__EXERCISE OBJECTIVE__: Below are the records; restate all of them word for word.

Top of GIVEN INFORMATION

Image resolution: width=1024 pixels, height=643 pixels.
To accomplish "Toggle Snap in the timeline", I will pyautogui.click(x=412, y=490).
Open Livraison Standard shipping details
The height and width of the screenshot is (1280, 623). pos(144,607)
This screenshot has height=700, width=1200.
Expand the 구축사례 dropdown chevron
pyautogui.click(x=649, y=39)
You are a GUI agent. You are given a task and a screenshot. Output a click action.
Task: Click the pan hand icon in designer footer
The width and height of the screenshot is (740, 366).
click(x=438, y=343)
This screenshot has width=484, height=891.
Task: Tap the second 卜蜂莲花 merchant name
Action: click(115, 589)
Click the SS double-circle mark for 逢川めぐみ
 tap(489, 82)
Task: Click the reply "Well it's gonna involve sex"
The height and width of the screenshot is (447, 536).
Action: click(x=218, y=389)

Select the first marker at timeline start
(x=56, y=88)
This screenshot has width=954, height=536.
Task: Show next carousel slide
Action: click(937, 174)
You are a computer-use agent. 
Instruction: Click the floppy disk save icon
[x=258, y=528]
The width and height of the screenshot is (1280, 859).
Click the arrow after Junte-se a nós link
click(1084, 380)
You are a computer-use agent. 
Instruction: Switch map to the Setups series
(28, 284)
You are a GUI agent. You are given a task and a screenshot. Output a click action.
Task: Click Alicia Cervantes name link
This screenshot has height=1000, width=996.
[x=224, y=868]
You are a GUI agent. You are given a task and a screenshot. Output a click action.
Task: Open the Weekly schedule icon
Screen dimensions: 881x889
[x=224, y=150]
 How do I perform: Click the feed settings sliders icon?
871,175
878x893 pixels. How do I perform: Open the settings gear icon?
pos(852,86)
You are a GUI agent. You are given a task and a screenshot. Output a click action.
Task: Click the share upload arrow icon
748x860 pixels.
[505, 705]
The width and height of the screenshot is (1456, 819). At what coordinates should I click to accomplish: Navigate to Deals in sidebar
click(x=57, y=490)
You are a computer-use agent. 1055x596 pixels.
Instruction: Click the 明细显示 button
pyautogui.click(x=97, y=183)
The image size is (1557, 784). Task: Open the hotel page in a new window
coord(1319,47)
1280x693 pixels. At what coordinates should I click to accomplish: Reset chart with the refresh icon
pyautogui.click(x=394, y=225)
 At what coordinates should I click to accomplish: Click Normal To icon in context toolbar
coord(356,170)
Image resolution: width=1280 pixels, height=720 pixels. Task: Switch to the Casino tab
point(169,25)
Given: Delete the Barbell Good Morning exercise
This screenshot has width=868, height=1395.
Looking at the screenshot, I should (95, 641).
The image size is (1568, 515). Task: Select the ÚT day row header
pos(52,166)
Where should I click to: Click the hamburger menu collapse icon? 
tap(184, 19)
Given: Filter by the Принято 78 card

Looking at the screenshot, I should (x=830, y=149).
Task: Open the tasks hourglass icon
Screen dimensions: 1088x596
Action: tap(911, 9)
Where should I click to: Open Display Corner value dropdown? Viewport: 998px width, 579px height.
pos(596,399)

Bottom of GIVEN INFORMATION

__WRITTEN ANSWER__:
Image resolution: width=1024 pixels, height=643 pixels.
To accomplish "Toggle Snap in the timeline", I will pyautogui.click(x=412, y=490).
Open Livraison Standard shipping details
The height and width of the screenshot is (1280, 623). pos(144,607)
This screenshot has height=700, width=1200.
Expand the 구축사례 dropdown chevron
pyautogui.click(x=649, y=39)
You are a GUI agent. You are given a task and a screenshot. Output a click action.
Task: Click the pan hand icon in designer footer
The width and height of the screenshot is (740, 366).
click(x=438, y=343)
This screenshot has width=484, height=891.
Task: Tap the second 卜蜂莲花 merchant name
Action: click(115, 589)
Click the SS double-circle mark for 逢川めぐみ
 tap(489, 82)
Task: Click the reply "Well it's gonna involve sex"
The height and width of the screenshot is (447, 536).
Action: click(x=218, y=389)

Select the first marker at timeline start
(x=56, y=88)
This screenshot has width=954, height=536.
Task: Show next carousel slide
Action: click(937, 174)
You are a computer-use agent. 
Instruction: Click the floppy disk save icon
[x=258, y=528]
The width and height of the screenshot is (1280, 859).
Click the arrow after Junte-se a nós link
click(1084, 380)
You are a computer-use agent. 
Instruction: Switch map to the Setups series
(28, 284)
You are a GUI agent. You are given a task and a screenshot. Output a click action.
Task: Click Alicia Cervantes name link
This screenshot has height=1000, width=996.
[x=224, y=868]
You are a GUI agent. You are given a task and a screenshot. Output a click action.
Task: Open the Weekly schedule icon
Screen dimensions: 881x889
[x=224, y=150]
 How do I perform: Click the feed settings sliders icon?
871,175
878x893 pixels. How do I perform: Open the settings gear icon?
pos(852,86)
You are a GUI agent. You are given a task and a screenshot. Output a click action.
Task: Click the share upload arrow icon
748x860 pixels.
[505, 705]
The width and height of the screenshot is (1456, 819). At what coordinates should I click to accomplish: Navigate to Deals in sidebar
click(x=57, y=490)
You are a computer-use agent. 1055x596 pixels.
Instruction: Click the 明细显示 button
pyautogui.click(x=97, y=183)
The image size is (1557, 784). Task: Open the hotel page in a new window
coord(1319,47)
1280x693 pixels. At what coordinates should I click to accomplish: Reset chart with the refresh icon
pyautogui.click(x=394, y=225)
 At what coordinates should I click to accomplish: Click Normal To icon in context toolbar
coord(356,170)
Image resolution: width=1280 pixels, height=720 pixels. Task: Switch to the Casino tab
point(169,25)
Given: Delete the Barbell Good Morning exercise
This screenshot has width=868, height=1395.
Looking at the screenshot, I should (95, 641).
The image size is (1568, 515). Task: Select the ÚT day row header
pos(52,166)
Where should I click to: Click the hamburger menu collapse icon? 
tap(184, 19)
Given: Filter by the Принято 78 card

Looking at the screenshot, I should (x=830, y=149).
Task: Open the tasks hourglass icon
Screen dimensions: 1088x596
Action: tap(911, 9)
Where should I click to: Open Display Corner value dropdown? Viewport: 998px width, 579px height.
pos(596,399)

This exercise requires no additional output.